There was no significant difference in terms of age, line or type of treatment between the two groups; patients who did not develop irAEs had a significantly worse PS compared to those who experienced such events (PS 1-2: 59.5% vs. 26.7%, p<0.001).
Patients who did not develop an irAE had higher median NLR (3.67 vs. 2.53), SII (999 vs. 635) and PLR (181 vs. 143); the difference was statistically significant for NLR and SII (p=0.009 and p=0.02 respectively), but not for PLR (p=0.15). The results are graphically represented in Figure 1.

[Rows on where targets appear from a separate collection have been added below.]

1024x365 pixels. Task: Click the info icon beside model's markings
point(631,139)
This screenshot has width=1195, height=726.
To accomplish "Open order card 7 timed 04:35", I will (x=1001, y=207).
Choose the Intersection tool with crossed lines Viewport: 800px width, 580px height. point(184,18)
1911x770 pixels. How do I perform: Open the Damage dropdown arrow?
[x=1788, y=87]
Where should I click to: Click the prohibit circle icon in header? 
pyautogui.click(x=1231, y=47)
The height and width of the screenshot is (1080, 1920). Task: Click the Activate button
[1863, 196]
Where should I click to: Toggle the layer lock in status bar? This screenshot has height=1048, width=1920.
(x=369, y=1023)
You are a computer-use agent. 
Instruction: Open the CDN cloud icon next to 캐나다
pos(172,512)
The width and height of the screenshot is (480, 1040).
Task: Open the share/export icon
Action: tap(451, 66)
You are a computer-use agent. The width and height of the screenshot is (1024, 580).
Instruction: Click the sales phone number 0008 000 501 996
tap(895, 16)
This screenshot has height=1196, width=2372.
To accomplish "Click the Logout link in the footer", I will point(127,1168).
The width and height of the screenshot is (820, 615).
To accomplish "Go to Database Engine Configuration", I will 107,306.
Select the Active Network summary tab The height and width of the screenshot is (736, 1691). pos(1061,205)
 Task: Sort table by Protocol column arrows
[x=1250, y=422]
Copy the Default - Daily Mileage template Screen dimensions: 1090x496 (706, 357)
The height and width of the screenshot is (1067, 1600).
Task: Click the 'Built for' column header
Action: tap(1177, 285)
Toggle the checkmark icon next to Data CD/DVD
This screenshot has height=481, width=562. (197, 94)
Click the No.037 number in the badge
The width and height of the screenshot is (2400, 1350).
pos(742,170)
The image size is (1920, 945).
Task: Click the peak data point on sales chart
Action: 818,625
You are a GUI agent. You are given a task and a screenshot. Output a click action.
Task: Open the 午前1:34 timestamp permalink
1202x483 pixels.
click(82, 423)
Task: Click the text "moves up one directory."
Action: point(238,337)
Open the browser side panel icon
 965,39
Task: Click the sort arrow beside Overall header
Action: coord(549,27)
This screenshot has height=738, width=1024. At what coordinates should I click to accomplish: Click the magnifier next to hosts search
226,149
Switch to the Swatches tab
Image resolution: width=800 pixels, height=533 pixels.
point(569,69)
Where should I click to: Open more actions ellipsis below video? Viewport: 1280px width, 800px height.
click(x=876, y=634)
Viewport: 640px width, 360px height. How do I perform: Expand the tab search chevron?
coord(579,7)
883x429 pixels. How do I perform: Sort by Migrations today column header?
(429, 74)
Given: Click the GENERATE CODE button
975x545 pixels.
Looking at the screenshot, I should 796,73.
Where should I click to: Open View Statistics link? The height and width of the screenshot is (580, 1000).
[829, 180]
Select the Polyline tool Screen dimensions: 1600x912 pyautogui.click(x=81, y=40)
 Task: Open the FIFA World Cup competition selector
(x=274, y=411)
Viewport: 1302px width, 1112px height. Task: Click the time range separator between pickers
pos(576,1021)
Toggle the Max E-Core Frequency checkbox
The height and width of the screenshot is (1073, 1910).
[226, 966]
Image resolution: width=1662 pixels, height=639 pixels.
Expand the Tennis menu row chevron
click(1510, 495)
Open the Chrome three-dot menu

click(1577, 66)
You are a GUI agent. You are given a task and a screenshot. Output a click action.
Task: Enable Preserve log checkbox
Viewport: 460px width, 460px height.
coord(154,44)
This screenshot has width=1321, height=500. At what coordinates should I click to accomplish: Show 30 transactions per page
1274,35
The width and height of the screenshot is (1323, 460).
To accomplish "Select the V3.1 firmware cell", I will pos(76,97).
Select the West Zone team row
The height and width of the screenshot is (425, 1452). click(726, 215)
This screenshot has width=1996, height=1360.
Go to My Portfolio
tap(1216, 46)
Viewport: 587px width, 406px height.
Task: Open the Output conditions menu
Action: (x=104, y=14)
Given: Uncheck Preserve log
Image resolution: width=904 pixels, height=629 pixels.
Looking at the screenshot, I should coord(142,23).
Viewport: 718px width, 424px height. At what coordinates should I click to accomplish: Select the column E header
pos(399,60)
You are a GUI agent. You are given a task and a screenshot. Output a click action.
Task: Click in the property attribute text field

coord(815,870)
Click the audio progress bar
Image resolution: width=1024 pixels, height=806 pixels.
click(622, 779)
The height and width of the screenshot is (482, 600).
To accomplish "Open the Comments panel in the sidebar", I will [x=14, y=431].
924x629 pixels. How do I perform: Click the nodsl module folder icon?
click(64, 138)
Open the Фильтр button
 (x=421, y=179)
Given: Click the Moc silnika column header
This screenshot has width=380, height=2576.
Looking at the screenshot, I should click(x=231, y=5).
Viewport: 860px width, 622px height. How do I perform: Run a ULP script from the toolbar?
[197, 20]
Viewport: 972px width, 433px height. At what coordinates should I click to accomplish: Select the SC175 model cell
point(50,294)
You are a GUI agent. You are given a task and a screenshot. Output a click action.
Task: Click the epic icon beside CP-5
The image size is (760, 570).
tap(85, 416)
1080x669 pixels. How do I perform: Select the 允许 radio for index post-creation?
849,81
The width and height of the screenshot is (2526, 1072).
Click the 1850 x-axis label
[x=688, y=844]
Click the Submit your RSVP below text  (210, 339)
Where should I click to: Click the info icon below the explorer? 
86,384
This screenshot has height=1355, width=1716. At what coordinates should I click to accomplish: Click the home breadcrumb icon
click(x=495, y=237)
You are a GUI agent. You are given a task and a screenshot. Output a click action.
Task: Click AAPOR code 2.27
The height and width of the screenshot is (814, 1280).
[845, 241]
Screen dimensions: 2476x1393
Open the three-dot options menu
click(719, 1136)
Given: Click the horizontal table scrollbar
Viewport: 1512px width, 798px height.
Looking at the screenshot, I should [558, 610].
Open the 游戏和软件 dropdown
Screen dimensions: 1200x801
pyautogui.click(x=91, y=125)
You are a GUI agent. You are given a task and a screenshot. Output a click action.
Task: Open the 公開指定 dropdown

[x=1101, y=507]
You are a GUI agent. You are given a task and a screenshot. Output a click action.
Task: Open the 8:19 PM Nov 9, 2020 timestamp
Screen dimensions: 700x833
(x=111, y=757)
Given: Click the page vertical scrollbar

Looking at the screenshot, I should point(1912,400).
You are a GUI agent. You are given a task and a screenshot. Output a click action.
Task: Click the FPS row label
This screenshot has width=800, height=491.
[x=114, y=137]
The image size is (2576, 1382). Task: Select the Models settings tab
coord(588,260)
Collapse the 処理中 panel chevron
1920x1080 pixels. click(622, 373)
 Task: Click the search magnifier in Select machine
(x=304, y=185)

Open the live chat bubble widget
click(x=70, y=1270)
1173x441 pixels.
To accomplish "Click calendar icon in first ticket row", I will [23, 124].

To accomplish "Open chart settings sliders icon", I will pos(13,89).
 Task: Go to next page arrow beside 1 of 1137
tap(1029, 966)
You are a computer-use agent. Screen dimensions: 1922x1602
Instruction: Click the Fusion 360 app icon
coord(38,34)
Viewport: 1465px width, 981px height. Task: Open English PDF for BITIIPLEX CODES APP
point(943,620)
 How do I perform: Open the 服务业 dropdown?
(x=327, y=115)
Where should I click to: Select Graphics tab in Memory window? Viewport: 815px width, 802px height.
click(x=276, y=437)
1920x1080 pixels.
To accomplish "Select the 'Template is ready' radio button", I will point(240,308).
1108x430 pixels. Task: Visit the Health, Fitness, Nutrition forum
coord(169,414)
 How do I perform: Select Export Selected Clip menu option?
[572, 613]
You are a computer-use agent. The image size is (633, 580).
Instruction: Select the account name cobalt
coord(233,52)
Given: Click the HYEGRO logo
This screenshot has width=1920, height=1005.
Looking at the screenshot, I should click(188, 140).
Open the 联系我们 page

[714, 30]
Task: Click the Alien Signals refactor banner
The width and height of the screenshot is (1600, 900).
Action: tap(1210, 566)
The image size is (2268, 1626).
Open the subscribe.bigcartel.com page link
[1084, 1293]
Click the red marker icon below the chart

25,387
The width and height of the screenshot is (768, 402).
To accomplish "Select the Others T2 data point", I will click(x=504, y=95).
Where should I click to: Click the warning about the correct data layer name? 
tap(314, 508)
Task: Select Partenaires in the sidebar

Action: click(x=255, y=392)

Determination of baseline blood count cut-off for prediction of toxicities. In order to define optimal cut-off values for the biomarkers, we performed ROC analysis of baseline PLR, NLR, and SII as predictors of toxicity of any grade.
Cut-off values based on the development of irAE were 3.52 (sensitivity 52.3; specificity 77.8) for NLR, 906 (sensitivity 56.7; specificity 66.7) for SII and 194 (sensitivity 45.9; specificity 73.3) for PLR; results are shown in Figure 2. Areas under the curve (AUC) were 0.64, 0.62, and 0.58 respectively.
Univariate and multivariate analysis for the appearance of irAE. We investigated the association between baseline clinical characteristics (including blood count indexes) and the risk of developing irAEs; in the univariate analysis, for each biomarker we used both the cut-off values calculated for our cohort (3.52 for NLR, 194 for PLR, 906 for SII) and the cut-off values more commonly used in clinical practice (3 for NLR, 180 for PLR, 1,375 for SII). The results are shown in Table IV.
Age, sex, type of ICI (anti-PD1/anti-PD-L1) and drug used (pembrolizumab, atezolizumab or durvalumab) did not show an association with the risk of developing irAEs (p=0.41, 0.45, 0.57 and 0.46 respectively).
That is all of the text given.